*Exercise prompt:*
Copy the listing below line for line, without changing any wording, numbers, or punctuation.

*Given records:*
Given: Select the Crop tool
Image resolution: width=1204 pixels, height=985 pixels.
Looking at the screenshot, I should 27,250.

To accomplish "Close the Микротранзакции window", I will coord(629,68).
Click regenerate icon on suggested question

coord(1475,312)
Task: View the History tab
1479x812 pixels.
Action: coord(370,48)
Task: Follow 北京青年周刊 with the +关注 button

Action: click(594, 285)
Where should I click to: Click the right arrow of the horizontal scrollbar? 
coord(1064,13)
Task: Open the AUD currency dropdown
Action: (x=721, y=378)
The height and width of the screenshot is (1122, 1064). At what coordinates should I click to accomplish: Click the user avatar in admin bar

*Correct output:*
Given: Select the Crop tool
Image resolution: width=1204 pixels, height=985 pixels.
Looking at the screenshot, I should 27,250.

To accomplish "Close the Микротранзакции window", I will coord(629,68).
Click regenerate icon on suggested question

coord(1475,312)
Task: View the History tab
1479x812 pixels.
Action: coord(370,48)
Task: Follow 北京青年周刊 with the +关注 button

Action: click(594, 285)
Where should I click to: Click the right arrow of the horizontal scrollbar? 
coord(1064,13)
Task: Open the AUD currency dropdown
Action: (x=721, y=378)
The height and width of the screenshot is (1122, 1064). At what coordinates should I click to accomplish: Click the user avatar in admin bar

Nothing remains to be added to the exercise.